Y en el futuro puede ser más grave. La injusticia global en la que estamos cada vez más inmersos, sometidos a fuerzas que no comprendemos, sin culpables que han desaparecido en superestructuras imposibles de controlar… es evidente que un subproducto de todo esto será el fanatismo religioso, el más irracional, el más difícil de combatir, y que se va a manifestar de muchas maneras. La gente cree, cada vez más, en todo tipo de cosas, en religiones sin dios, en dioses sin religión, en el destino, en la suerte, en las plantas, en los posos de te, en los astros… Y no podemos confundir, desde la izquierda, la necesidad de la aconfesionalidad del estado con la reivindicación de la pluriconfesionalidad.
Como dice Bauman, si la fe en el progreso en un momento dado fue una manifestación de optimismo en el futuro, ahora el progreso da miedo porque la globalización y la injusticia globalizada frente a la que nos hemos quedado sin respuesta auguran un crecimiento del pensamiento irracional en todo el mundo.

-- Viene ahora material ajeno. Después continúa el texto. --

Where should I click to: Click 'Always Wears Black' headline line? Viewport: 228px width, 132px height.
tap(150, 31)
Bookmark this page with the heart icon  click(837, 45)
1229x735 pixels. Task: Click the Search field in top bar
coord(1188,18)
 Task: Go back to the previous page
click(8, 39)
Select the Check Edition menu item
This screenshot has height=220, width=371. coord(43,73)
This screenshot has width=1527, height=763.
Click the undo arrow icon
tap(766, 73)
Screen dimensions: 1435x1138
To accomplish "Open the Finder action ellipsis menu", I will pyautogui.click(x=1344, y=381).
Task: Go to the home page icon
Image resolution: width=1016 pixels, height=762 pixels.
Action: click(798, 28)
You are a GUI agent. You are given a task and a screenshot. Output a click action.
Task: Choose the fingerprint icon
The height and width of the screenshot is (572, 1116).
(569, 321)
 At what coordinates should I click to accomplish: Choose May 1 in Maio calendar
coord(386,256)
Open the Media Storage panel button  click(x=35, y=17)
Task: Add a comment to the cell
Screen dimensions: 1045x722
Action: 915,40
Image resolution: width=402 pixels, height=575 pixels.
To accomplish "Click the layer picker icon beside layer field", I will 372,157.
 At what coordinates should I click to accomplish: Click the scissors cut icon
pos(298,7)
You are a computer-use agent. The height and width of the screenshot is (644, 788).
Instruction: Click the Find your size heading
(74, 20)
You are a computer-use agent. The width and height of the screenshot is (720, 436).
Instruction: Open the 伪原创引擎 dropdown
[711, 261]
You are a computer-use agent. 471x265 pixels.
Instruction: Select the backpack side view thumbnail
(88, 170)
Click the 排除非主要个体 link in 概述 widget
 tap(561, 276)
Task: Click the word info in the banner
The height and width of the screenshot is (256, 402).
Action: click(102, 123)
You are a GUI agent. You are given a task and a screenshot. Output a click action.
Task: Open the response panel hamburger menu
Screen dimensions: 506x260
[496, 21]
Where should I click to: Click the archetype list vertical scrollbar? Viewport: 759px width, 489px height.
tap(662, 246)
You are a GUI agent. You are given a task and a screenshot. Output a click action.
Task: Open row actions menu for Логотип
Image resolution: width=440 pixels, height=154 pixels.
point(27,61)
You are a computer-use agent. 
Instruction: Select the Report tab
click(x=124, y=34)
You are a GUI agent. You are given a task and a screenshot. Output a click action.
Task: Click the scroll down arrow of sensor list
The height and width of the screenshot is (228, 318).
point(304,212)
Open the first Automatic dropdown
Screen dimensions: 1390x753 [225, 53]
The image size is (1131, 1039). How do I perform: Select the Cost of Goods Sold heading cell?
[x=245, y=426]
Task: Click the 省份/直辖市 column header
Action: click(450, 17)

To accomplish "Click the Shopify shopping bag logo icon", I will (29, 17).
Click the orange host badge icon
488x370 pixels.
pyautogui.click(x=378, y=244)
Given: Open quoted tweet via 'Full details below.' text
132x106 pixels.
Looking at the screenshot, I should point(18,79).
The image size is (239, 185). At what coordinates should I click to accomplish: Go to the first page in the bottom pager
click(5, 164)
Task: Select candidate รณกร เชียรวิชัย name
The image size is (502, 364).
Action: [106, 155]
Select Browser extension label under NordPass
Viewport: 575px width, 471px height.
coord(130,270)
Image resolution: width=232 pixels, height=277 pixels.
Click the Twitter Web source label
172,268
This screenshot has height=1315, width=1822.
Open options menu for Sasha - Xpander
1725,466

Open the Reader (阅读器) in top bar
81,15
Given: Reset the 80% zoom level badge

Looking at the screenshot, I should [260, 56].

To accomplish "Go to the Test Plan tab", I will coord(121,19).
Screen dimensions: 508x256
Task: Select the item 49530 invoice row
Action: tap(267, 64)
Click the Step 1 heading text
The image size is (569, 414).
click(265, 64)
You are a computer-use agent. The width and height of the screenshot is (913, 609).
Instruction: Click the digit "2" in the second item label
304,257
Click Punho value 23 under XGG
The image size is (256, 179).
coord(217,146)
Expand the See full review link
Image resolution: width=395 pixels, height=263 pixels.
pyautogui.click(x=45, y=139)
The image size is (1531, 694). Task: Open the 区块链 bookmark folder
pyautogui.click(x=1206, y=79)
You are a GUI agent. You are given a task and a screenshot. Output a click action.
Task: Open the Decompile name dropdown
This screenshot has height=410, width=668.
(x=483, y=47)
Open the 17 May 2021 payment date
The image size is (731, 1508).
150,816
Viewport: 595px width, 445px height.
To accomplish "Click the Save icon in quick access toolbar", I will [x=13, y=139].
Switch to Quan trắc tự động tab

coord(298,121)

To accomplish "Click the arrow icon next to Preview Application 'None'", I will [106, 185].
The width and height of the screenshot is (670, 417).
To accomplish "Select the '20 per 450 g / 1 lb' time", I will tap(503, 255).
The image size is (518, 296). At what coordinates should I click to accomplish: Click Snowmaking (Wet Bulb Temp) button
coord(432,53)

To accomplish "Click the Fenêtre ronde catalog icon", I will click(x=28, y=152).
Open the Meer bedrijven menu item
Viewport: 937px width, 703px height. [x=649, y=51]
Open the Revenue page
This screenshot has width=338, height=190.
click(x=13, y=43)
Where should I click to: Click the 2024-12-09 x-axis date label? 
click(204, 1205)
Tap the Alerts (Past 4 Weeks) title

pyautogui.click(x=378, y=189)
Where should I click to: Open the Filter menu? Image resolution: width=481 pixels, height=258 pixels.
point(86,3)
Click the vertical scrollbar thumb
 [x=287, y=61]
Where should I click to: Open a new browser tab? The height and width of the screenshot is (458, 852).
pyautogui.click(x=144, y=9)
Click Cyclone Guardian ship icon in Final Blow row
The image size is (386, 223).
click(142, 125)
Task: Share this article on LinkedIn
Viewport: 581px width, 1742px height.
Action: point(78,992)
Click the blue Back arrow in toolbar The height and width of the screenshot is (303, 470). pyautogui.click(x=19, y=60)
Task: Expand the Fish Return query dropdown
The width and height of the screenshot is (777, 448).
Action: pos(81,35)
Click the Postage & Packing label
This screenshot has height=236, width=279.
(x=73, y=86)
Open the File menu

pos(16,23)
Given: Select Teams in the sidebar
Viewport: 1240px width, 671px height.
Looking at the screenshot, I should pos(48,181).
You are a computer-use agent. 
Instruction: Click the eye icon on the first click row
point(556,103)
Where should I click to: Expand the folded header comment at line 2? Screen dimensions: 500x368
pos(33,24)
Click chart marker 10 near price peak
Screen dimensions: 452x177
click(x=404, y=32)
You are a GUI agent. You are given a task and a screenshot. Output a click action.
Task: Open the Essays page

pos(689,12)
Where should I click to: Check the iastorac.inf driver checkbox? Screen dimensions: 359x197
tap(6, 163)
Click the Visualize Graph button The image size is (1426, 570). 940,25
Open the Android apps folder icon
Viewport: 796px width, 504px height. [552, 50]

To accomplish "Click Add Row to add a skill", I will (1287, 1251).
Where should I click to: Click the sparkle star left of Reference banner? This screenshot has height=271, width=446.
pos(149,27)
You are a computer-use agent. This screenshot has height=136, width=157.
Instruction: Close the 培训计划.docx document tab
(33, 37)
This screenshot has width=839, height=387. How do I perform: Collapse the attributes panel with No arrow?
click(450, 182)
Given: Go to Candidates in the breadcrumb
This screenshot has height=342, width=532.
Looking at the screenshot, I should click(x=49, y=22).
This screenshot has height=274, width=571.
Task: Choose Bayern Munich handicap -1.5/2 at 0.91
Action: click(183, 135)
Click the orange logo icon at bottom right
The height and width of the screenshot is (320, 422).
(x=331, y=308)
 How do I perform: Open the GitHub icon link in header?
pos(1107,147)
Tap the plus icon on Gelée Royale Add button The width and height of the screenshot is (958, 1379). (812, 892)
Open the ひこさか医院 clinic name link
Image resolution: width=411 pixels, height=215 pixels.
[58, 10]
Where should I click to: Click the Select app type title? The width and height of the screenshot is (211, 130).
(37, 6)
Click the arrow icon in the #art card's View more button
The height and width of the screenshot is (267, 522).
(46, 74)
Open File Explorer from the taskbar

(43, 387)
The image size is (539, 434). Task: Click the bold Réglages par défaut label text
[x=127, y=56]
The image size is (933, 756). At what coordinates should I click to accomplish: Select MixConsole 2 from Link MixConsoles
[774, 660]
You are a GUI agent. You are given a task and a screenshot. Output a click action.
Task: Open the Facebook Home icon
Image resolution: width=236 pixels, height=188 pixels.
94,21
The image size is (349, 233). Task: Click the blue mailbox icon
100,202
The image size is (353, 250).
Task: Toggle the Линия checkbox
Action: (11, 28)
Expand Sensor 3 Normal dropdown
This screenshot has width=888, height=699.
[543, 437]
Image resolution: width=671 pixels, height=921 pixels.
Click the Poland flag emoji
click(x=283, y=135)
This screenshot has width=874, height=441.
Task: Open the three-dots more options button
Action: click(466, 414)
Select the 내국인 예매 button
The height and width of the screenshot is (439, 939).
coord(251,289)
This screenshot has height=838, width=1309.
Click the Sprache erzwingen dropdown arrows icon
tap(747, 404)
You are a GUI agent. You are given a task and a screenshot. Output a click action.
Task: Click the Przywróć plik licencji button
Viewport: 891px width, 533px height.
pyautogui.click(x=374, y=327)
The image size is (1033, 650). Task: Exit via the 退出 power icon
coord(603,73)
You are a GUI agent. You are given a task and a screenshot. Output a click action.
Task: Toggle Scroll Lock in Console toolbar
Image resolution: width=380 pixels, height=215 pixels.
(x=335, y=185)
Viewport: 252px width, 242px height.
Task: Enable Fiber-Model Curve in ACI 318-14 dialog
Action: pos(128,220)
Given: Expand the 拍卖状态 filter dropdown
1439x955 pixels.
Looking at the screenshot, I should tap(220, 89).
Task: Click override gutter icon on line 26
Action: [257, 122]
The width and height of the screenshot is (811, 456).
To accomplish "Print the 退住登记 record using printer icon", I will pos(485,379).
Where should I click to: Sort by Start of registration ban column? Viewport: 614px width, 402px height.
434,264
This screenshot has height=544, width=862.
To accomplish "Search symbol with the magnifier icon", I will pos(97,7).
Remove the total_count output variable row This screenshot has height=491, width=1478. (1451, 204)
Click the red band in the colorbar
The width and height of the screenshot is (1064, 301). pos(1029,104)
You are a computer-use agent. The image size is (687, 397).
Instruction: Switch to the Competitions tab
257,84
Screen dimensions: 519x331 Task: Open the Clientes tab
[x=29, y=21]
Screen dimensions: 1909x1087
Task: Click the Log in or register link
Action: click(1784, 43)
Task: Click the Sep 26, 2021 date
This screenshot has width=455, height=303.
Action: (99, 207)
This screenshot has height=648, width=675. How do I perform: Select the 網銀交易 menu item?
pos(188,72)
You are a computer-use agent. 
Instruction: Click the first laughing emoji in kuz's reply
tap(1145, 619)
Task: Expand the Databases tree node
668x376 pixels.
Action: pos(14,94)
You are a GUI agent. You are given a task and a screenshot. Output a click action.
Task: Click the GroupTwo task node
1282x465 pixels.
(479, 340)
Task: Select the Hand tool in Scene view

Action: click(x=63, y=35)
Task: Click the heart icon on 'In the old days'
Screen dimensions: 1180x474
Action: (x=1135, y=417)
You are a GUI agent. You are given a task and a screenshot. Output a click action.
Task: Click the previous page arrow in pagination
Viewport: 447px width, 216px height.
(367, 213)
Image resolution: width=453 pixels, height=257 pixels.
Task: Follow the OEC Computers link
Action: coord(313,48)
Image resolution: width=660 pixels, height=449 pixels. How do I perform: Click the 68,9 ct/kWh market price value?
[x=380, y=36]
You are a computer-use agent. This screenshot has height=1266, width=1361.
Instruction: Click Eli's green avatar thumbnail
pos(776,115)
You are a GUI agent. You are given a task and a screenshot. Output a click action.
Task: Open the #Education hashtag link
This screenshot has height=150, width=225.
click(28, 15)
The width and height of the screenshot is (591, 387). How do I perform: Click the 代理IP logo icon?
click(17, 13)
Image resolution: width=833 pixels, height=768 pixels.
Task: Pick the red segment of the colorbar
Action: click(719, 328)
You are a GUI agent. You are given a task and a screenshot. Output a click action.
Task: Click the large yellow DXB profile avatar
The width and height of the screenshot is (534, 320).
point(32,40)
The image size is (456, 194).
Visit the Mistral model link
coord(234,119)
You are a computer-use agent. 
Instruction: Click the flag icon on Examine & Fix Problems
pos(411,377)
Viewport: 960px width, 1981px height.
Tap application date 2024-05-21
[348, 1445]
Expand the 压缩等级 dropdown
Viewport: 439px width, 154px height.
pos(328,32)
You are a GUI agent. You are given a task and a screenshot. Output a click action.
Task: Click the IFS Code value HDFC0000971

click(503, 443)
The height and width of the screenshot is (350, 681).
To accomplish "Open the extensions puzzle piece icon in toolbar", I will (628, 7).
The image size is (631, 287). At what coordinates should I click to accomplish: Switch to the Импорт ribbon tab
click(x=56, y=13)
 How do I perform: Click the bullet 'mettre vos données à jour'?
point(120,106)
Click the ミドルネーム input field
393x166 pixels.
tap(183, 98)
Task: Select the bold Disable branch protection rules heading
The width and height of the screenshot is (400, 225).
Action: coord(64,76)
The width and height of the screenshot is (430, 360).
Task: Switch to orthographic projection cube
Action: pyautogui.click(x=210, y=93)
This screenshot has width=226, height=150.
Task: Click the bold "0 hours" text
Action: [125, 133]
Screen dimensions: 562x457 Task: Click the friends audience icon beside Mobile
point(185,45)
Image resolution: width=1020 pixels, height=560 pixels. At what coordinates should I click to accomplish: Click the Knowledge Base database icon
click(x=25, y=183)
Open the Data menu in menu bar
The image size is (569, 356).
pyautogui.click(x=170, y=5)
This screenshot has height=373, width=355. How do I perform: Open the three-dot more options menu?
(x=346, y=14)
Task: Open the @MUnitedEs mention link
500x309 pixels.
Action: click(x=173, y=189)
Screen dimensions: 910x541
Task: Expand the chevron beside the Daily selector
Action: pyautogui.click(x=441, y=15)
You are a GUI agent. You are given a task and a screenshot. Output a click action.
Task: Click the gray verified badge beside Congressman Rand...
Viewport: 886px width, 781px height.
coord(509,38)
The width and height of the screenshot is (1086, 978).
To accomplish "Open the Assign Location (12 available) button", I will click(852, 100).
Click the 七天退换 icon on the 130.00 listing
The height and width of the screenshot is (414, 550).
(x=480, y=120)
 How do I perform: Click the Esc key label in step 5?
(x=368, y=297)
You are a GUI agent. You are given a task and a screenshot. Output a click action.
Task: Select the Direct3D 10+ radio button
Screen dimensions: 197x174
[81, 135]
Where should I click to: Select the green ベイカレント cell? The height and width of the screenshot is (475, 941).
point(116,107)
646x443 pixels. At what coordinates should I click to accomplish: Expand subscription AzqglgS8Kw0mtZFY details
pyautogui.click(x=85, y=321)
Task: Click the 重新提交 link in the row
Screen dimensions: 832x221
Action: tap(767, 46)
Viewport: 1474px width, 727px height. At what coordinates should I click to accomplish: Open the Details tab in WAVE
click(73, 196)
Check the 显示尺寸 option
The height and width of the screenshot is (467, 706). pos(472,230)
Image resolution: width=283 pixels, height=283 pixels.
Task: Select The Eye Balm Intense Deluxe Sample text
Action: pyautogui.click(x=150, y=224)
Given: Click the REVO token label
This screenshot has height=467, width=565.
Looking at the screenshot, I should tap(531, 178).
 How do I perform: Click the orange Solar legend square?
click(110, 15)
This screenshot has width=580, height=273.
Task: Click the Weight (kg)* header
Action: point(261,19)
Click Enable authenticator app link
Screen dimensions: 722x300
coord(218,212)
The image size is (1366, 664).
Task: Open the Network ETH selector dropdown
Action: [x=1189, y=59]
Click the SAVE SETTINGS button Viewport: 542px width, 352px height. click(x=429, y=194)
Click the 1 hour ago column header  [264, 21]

La creencia en dios sirve para construir un sentido. Nos dijeron que si dios moría el ser humano no podría vivir sin sentido. Pues sí se puede; los ateos podemos y no somos ni más felices ni más desgraciados que los creyentes. Por el contrario, quizá sea la certeza de que la trascendencia no existe lo que nos permita contemplar de verdad y con el necesario horror los millones de vidas eliminadas, borradas, vidas sufrientes, explotadas para el bienestar de otros. Sólo desde el abismo del absurdo, de la negación de cualquier significación, uno/a puede entender que el único atisbo de sentido es luchar para que cada vida disponga de las mismas oportunidades para encontrar, si no una razón, al menos sí sus momentos de goce y de felicidad.